- Excerpted data -
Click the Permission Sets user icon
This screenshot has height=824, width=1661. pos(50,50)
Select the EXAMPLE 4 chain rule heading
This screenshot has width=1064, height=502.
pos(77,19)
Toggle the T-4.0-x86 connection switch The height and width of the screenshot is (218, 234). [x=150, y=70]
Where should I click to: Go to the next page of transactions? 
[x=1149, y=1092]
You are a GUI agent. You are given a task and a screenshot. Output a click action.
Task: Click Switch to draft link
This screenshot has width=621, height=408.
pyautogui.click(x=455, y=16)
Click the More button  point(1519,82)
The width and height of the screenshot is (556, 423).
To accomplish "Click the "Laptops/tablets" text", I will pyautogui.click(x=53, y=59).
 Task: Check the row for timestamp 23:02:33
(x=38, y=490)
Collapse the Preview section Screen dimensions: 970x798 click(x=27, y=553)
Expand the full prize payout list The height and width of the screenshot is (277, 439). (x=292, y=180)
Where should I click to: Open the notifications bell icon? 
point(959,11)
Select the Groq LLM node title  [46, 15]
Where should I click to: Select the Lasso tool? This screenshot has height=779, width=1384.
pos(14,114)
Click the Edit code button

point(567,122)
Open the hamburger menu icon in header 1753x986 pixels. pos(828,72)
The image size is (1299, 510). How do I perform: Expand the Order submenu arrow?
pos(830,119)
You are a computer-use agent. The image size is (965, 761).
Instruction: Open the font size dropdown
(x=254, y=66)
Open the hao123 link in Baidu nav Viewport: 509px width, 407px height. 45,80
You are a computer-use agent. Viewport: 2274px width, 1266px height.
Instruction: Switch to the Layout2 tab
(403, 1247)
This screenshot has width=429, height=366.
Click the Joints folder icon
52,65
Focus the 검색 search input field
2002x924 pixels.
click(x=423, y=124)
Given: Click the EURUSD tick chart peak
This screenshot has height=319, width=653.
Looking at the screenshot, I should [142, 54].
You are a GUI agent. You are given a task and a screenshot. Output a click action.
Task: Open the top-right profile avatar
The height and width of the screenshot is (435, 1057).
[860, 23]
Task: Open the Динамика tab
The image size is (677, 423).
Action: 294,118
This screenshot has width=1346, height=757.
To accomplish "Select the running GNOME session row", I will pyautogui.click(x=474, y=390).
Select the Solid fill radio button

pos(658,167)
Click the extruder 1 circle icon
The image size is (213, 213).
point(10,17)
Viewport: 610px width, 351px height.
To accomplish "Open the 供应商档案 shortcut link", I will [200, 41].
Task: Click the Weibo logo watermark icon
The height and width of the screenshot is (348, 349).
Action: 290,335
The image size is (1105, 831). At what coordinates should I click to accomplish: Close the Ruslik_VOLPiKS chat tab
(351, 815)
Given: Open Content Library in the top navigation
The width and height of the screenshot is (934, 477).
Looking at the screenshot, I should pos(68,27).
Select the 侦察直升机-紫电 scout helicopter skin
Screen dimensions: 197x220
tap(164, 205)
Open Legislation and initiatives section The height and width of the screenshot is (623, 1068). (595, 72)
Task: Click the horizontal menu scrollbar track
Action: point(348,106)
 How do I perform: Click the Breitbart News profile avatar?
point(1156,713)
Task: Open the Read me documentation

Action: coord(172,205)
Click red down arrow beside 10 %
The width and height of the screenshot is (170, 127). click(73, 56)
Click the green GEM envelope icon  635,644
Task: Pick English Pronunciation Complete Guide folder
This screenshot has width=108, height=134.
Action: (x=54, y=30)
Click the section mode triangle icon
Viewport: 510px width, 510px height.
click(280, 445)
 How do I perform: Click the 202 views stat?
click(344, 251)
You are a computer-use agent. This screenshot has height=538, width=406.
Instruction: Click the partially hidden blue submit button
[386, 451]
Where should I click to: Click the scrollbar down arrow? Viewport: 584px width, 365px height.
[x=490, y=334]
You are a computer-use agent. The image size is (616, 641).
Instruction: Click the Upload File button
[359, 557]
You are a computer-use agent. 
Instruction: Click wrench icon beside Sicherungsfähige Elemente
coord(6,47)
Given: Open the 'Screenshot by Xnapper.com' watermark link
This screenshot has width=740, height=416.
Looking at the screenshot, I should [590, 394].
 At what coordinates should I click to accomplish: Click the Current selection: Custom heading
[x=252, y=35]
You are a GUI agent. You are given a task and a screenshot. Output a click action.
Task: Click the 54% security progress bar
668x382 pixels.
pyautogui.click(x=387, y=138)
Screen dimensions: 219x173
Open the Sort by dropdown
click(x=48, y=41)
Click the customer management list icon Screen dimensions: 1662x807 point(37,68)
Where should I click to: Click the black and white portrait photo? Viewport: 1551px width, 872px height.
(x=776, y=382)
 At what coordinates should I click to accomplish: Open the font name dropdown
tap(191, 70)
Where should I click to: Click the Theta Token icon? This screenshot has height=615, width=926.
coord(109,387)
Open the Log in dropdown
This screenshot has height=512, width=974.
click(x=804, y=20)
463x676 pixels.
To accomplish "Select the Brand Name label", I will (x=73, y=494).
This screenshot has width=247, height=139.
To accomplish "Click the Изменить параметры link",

- What you need to do -
Which lines in the items above contain the word "folder"? Copy each of those lines in full.

- Correct output -
Click the Joints folder icon
Task: Pick English Pronunciation Complete Guide folder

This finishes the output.